Na verdade, sabe como é, não me tem apetecido nem pretendi, não quer dizer que não tenha havido ocorrências capazes de despertar a minha curiosidade e de que valesse a pena falar. Porém, é mais fácil observar o mundo em paisagem - o mar… o céu… as rochas metamórficas…o voo dos pássaros… e pensar em abstracto nas razões e nas sem-razões de ter sido assim e não de outra maneira.
Hoje vi pela quarta ou quinta vez objectos de Joana Vasconcelos, no presente, expostos no Museu e no Jardim de Serralves. E digo-lhe - não sei que lhe diga...
Acho divertido num primeiro momento. A artista tem muito sentido de humor que resulta bem em peças destas dimensões, capazes de originar imagens de grande impacto visual, executadas em materiais, pelo menos, inesperados; de que só alguém de grande imaginação se lembraria.
Como os belíssimos sapatos de Marilyn muito bem colocados no jardim em frente da Casa Cor de Rosa feitos de tampas de tachos reluzentes ou o desmedido coração de filigrana, delicada joia de ourivesaria popular, inteiramente executado com talheres de plástico vermelhos...
A belíssima Mascara feita de espelhos, muito simbólica, segundo a artista da sua atitude actual e desta exposição: I’m your mirror, é outra das peças que muito aprecio.
Joana Vasconcelos diz o que quer dizer aos gritos mas… com delicadeza, com saber, não é verdade?
Não alcanço bem o significado de certas peças… Mas compreendo a crítica incluída no anel gigantesco feito de jantes de automóveis douradas, coroado por uma grande forma feita de copos de cristal que simula um diamante… Acho que se pode ver ali com clareza uma crítica ao luxo e à sua superficialidade comuns na sociedade contemporânea.
Joana Vasconcelos ouve-se longe, muito longe. Não apenas porque o afirma alto e bom som, mas porque procura dizer com incoerência. E usa “engenho e arte”.
Os materiais são muito físicos e levam-me a pensar. Levam-me a pensar que posso estar enganada e não é nada essa a sua intenção, não é a sua crítica. É assim que vejo o BULE no jardim.
O BULE vermelho de ferro forjado, em que se entra e pode ver-se o fora de dentro como o dentro de fora, entre as plantas, foi chocante para quem todas as manhãs manuseia o bule do chá em que prepara a bebida para o dia todo… São diariamente os meus gestos com o bule e com as folhas, com o líquido perfumado que saboreio.
O meu bule também tem aquela dimensão.
Talvez descubra novos significados para a peça e a minha experiência diária com um bule me leve a ver a obra doutra maneira.
No momento, acho-a de grande beleza, rendada sem crochet... deixa-se atravessar pelo olhar...
Contudo, se me permite, prefiro deixar a continuação do tema para outro dia . Porque terei que pensar duro e fazer descobertas.
Não me recordava de tempo assim, olvidara que assim fosse Abril.
Em certo momento, um pequeno arco-íris, um começo de arco-íris apareceu.
O céu fica pesado de nuvens em vários tons de cinzento. Mas o azul intenso está lá como fundo e de vez em quando assoma exuberante, límpido, profundo.

_EM QUE CONSISTE_
Repita sem alterações tudo o que vai desde "Em certo momento, um" até "exuberante, límpido, profundo." no excerto sobre Joana Vasconcelos. A listagem é material à parte, sem ligação ao excerto.

_MATERIAL_
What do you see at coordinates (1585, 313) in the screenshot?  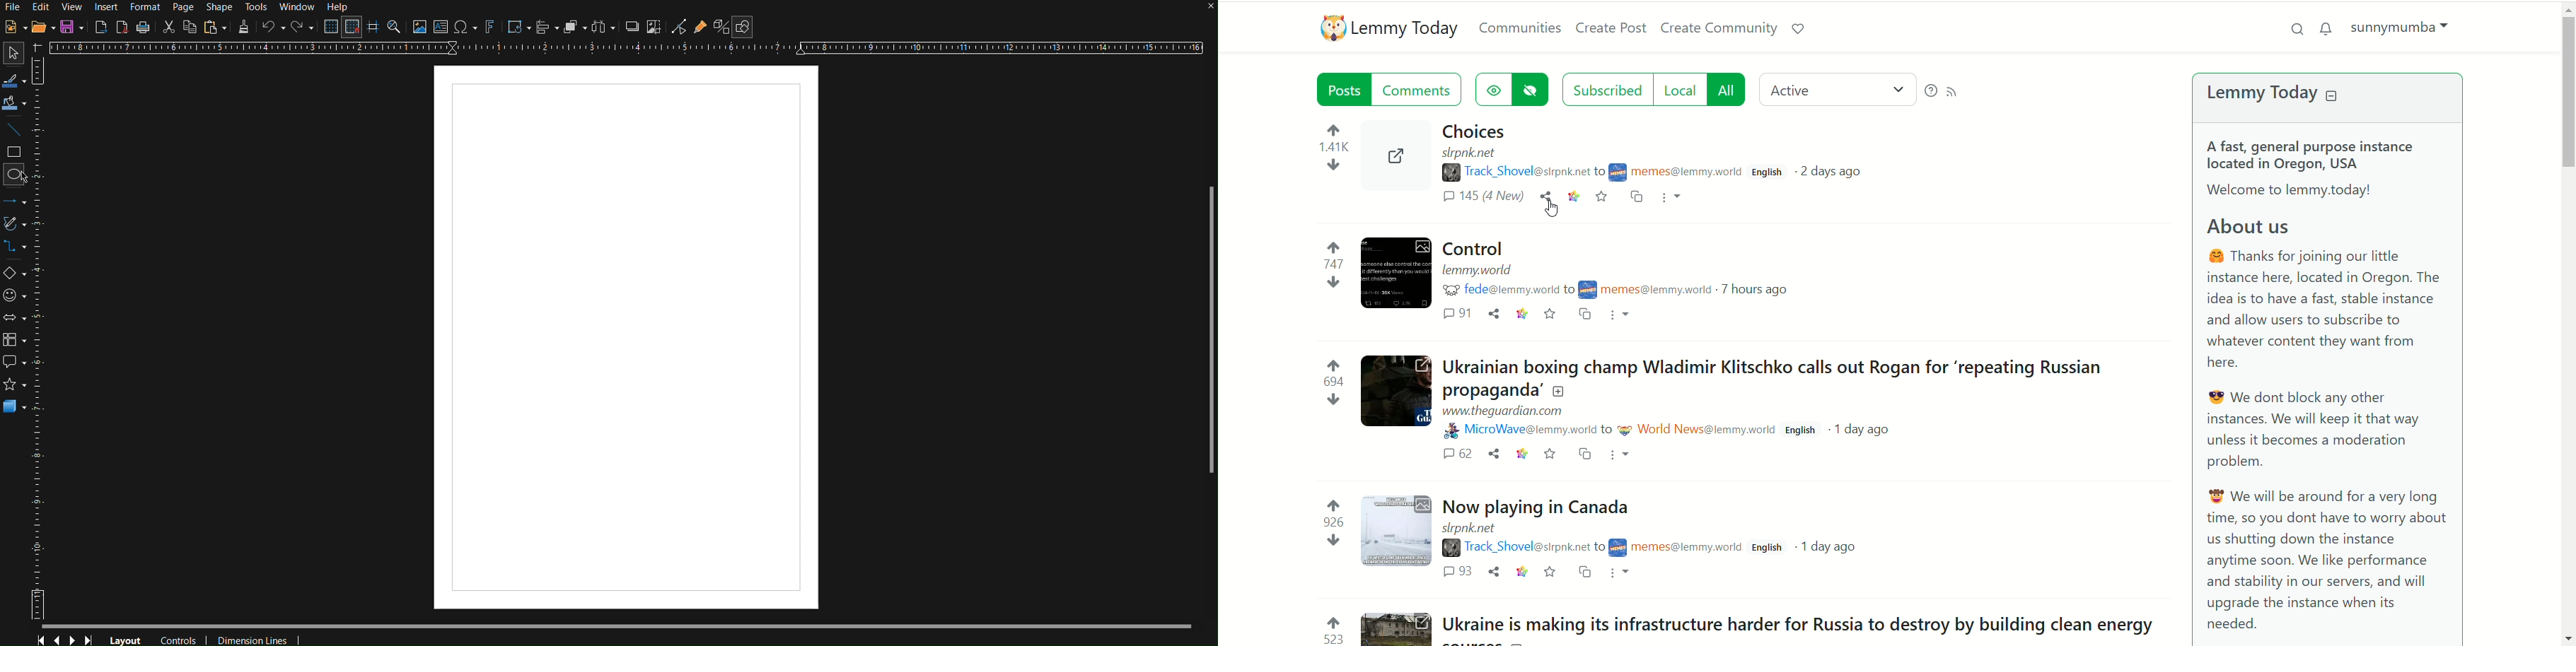 I see `cross post` at bounding box center [1585, 313].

_TAREFA RESOLVIDA_
Em certo momento, um pequeno arco-íris, um começo de arco-íris apareceu.
O céu fica pesado de nuvens em vários tons de cinzento. Mas o azul intenso está lá como fundo e de vez em quando assoma exuberante, límpido, profundo.